_WHAT YOU ARE ASKED TO DO_
Down to the last line, repeat the entries exactly and drop any image.

Top of DATASET

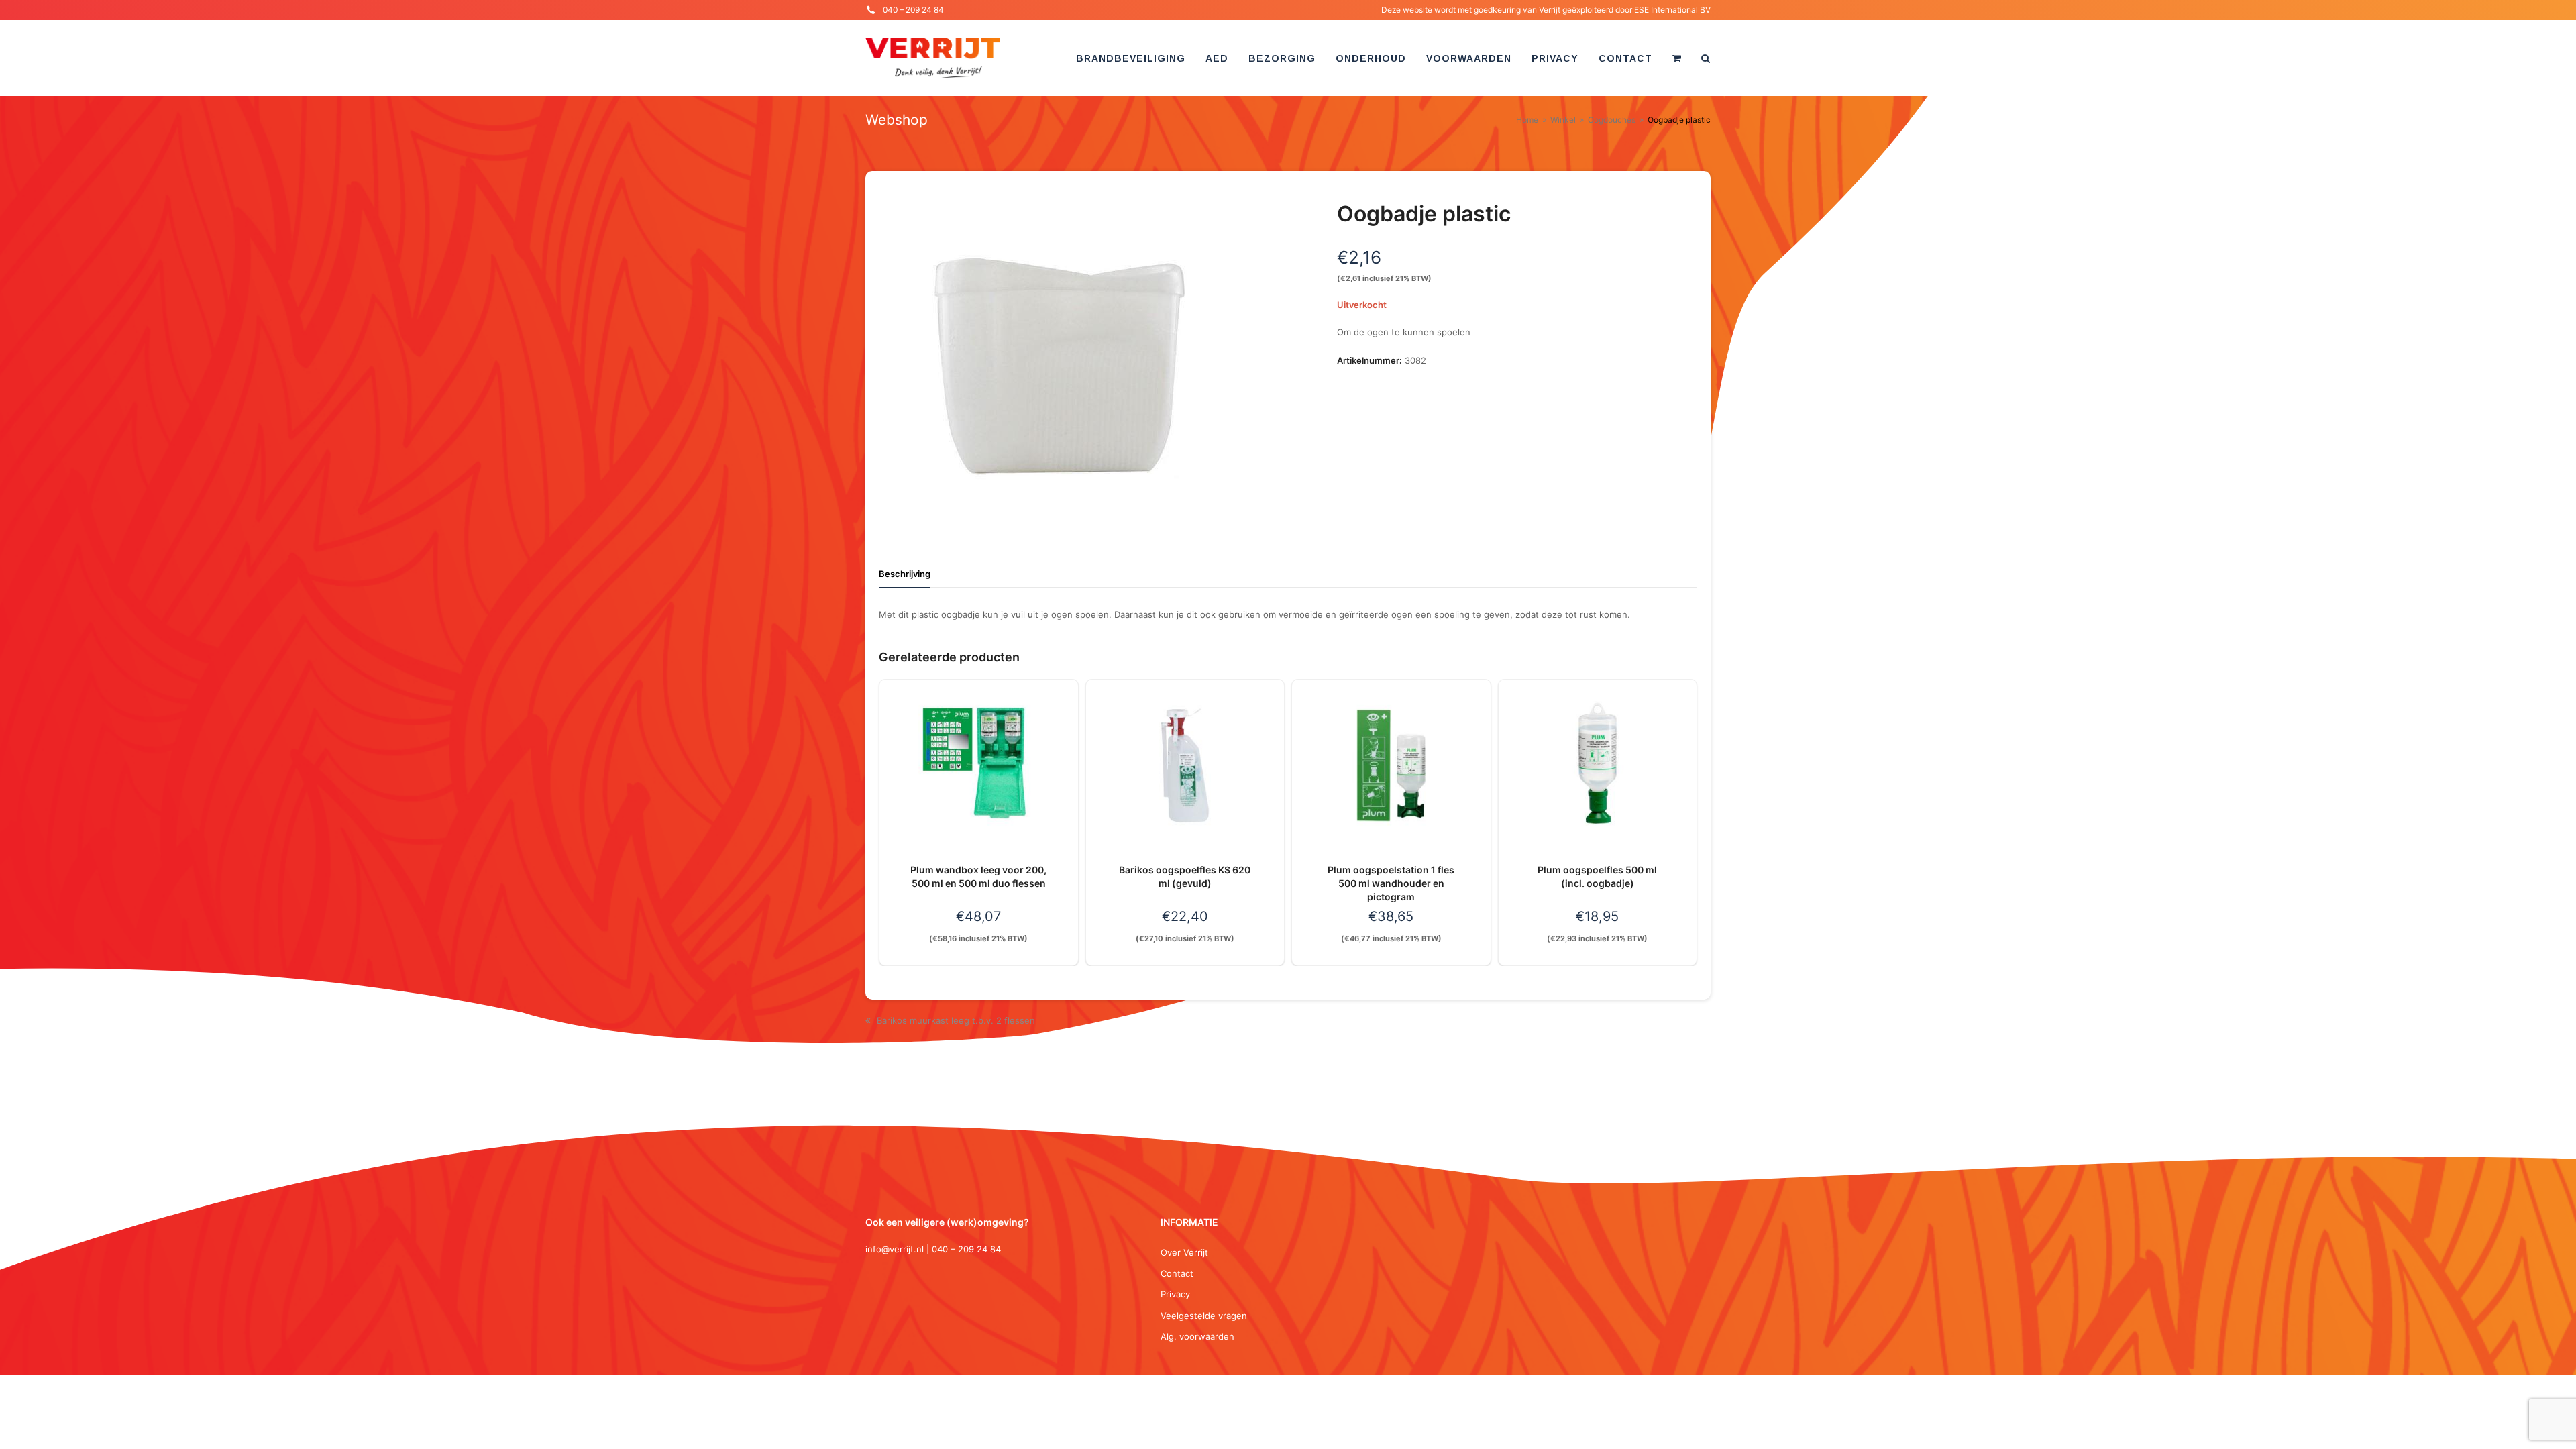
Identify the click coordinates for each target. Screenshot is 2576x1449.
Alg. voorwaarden (1197, 1336)
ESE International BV (1672, 10)
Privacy (1175, 1294)
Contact (1177, 1273)
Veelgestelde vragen (1204, 1315)
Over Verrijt (1184, 1252)
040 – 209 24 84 (913, 10)
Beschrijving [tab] (904, 573)
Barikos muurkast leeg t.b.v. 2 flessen (955, 1020)
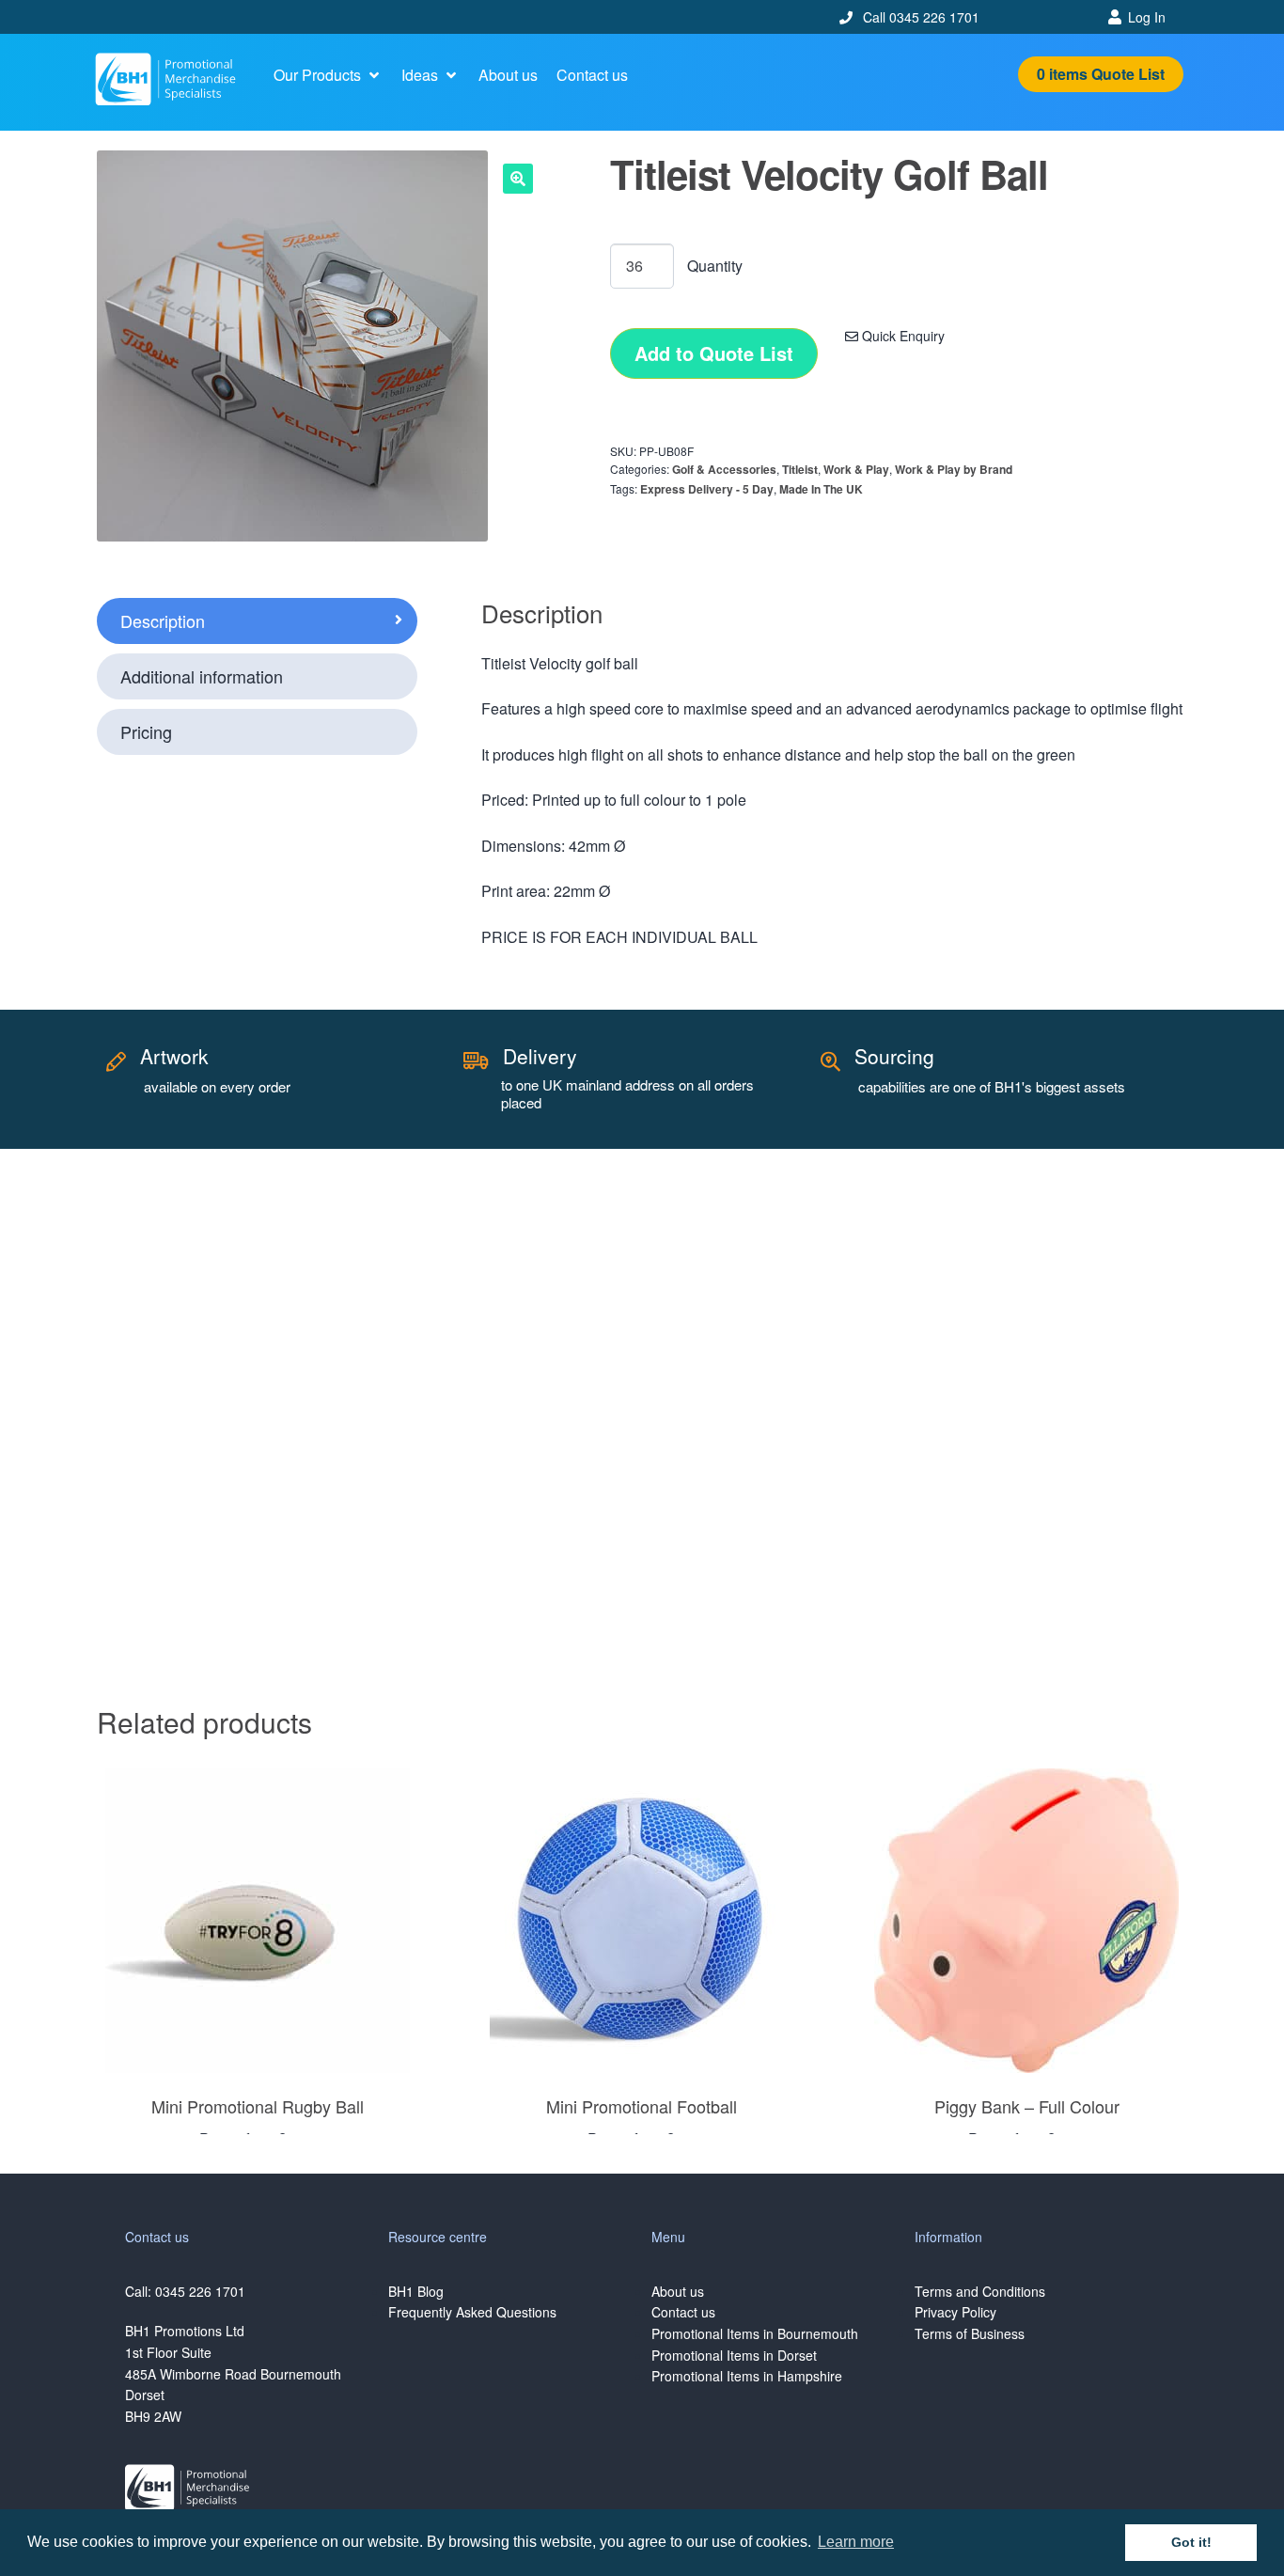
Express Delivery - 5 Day (707, 488)
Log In (1147, 17)
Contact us (683, 2311)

Bottom of DATASET

_EXERCISE SOLUTION_
Identify the click coordinates for each target. Screenshot is 2576x1449.
Alg. voorwaarden (1197, 1336)
ESE International BV (1672, 10)
Privacy (1175, 1294)
Contact (1177, 1273)
Veelgestelde vragen (1204, 1315)
Over Verrijt (1184, 1252)
040 – 209 24 84 (913, 10)
Beschrijving [tab] (904, 573)
Barikos muurkast leeg t.b.v. 2 flessen (955, 1020)
Express Delivery - 5 Day (707, 488)
Log In (1147, 17)
Contact us (683, 2311)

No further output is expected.